Task statement: Reproduce each of the records below verbatim, omitting the pictures from your output.

Data drawn from a collection:
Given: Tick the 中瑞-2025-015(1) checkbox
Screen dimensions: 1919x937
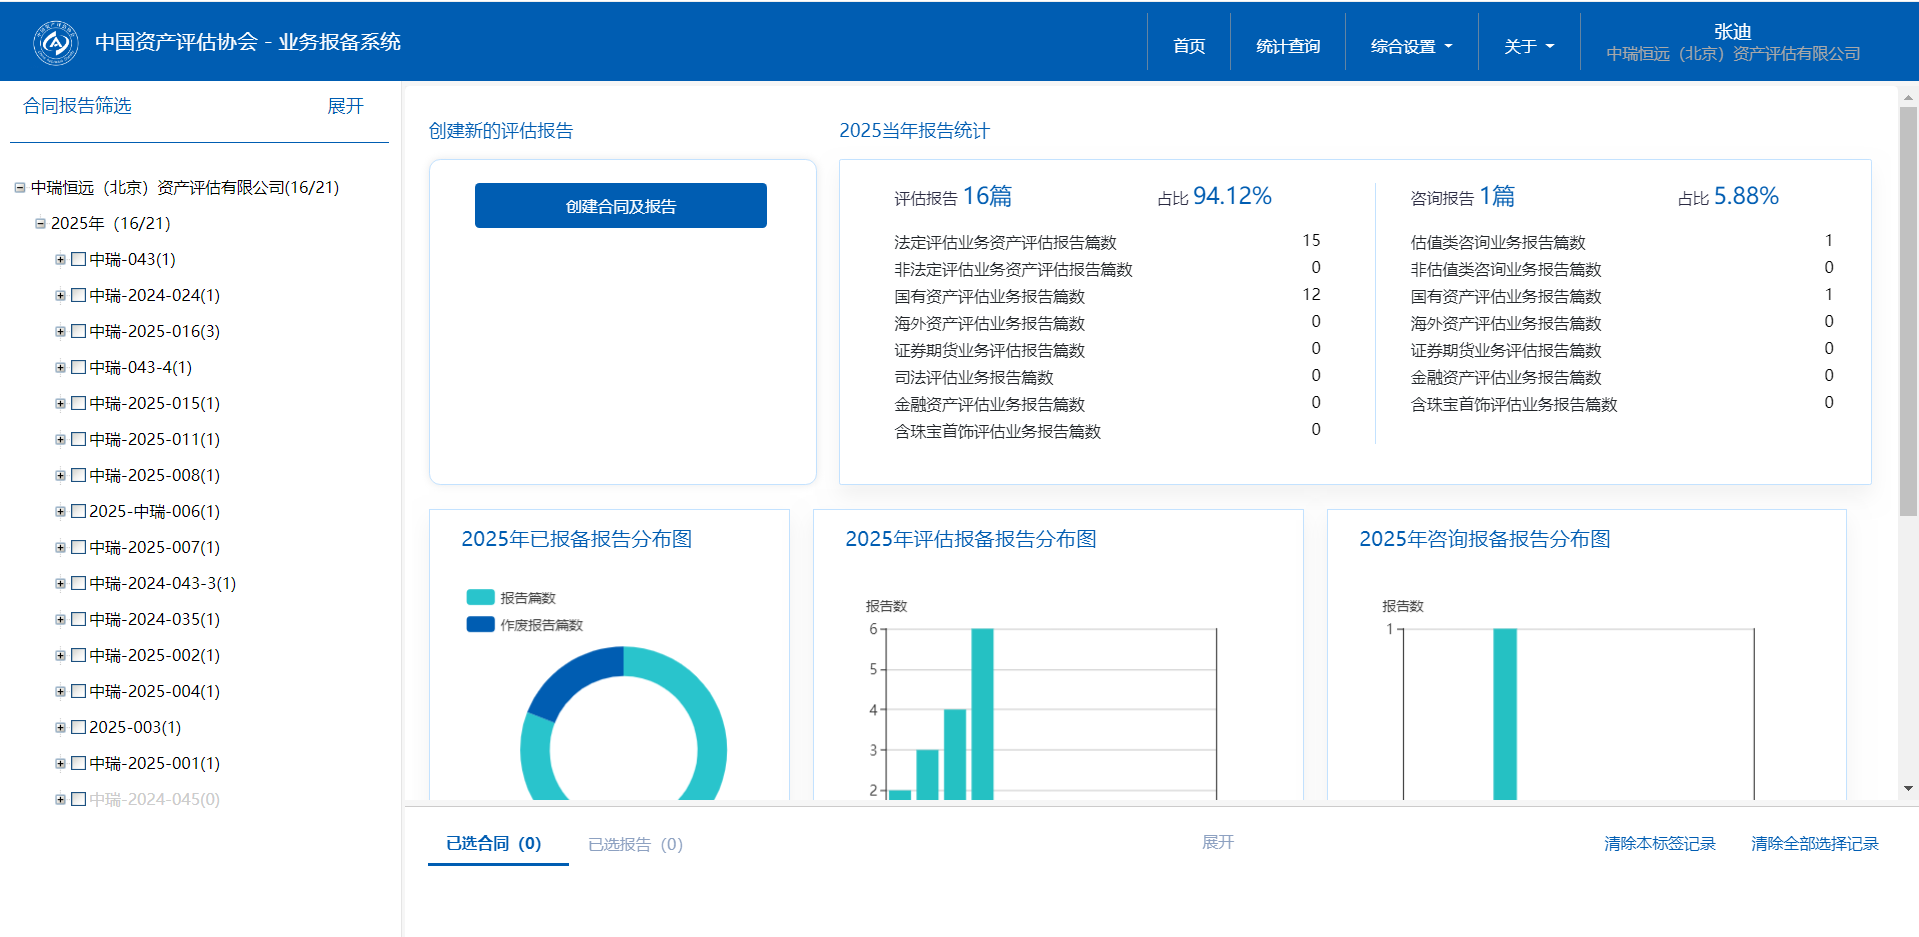Looking at the screenshot, I should coord(79,403).
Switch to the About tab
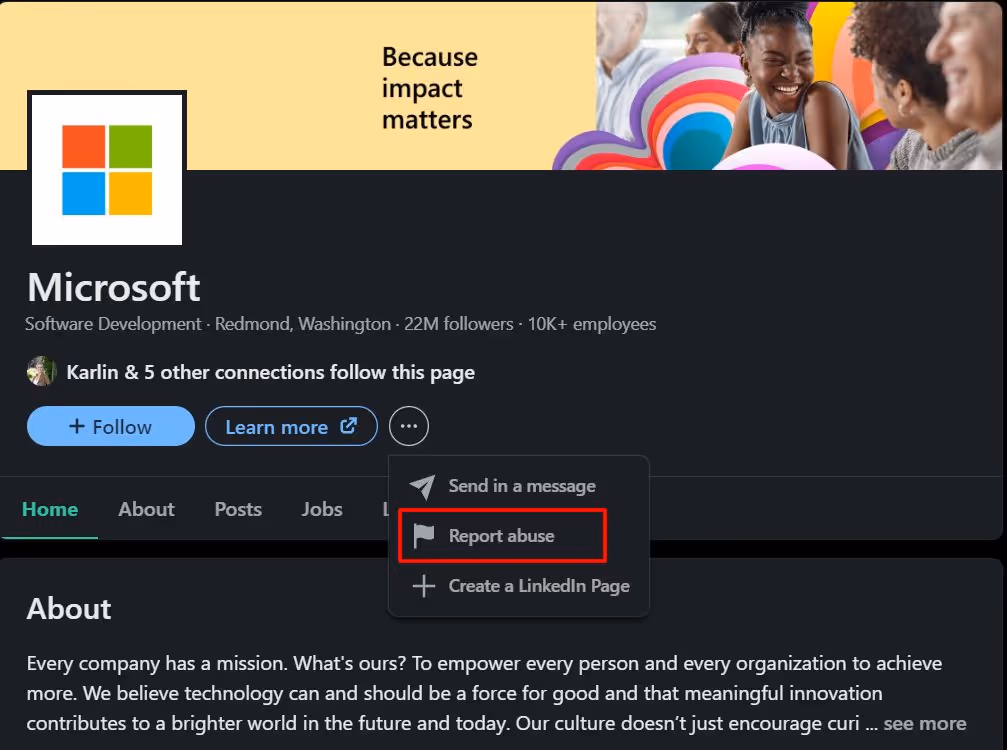This screenshot has height=750, width=1007. (146, 509)
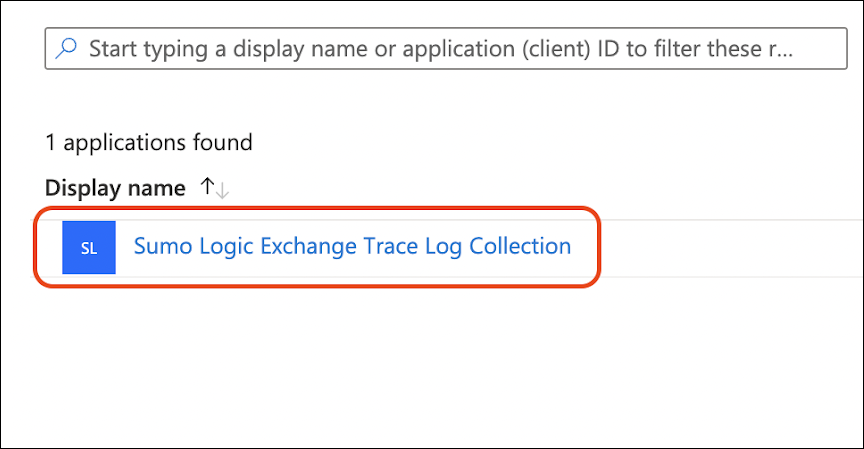Focus the display name filter search box

coord(440,49)
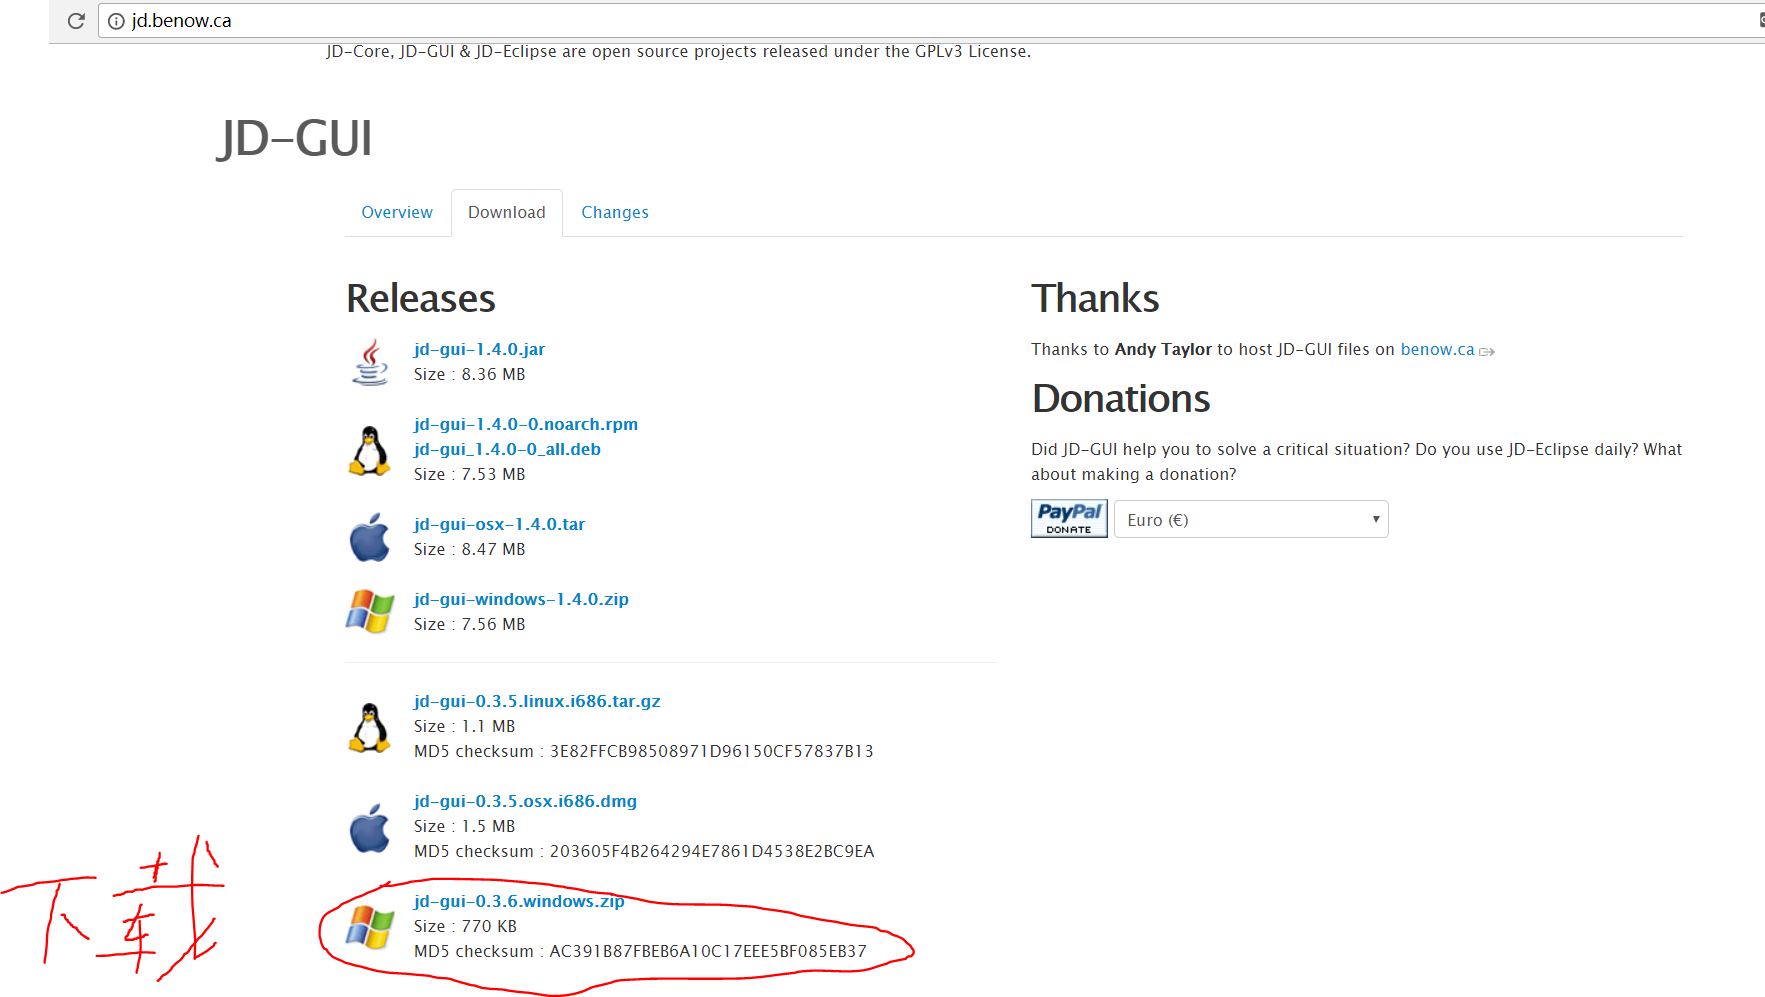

Output for this exercise:
Given: Tick the 中瑞-2025-015(1) checkbox
Screen dimensions: 1919x937
Looking at the screenshot, I should coord(79,403).
Switch to the About tab
This screenshot has height=750, width=1007. (146, 509)
Focus the display name filter search box

coord(440,49)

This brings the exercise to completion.